M1-type and M2-type macrophage polarization. Under the influence of IFN-γ and LPS, M0 macrophages polarize into M1-type, leading to the activation of an inflammatory response, elimination of pathogens, and the initiation of tissue damage through the release of pro-inflammatory molecules like TNF-α, IL-1β, and IL-6. Conversely, when exposed to IL-4 and IL-13, M0 macrophages shift towards M2-type, resulting in the suppression of inflammation, promotion of tissue repair, and facilitation of wound healing through the secretion of anti-inflammatory molecules such as IL-10 and TGF-β

Macrophages are capable of adapting to different microenvironments and producing various bioactive substances that can either promote or suppress inflammation. During the acute phase of inflammation, macrophages polarize towards M1-type, inducing inflammatory response and the release of pro-inflammatory mediators that aid in the elimination of pathogens and damaged cells.
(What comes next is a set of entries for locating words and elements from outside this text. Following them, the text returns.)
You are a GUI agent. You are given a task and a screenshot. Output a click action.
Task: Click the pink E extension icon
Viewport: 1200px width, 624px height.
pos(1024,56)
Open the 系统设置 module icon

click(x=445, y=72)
Conversely, in the late phase of inflammation, macrophages transition to the M2 phenotype, producing anti-inflammatory cytokines that reduce the inflammatory response, facilitate tissue regeneration, and restore homeostasis in the body [24]. The polarization of T cells into Th1 or Th2 subsets is closely linked to the M1 or M2 phenotype of macrophages in humans, respectively, and together they work in coordination to maintain homeostasis. Any imbalance in this coordination can result in pathological inflammatory responses and associated diseases [25]. Consequently, modulating the ratio of M1 to M2 macrophages holds promise as a novel therapeutic approach for inflammatory immune disorders.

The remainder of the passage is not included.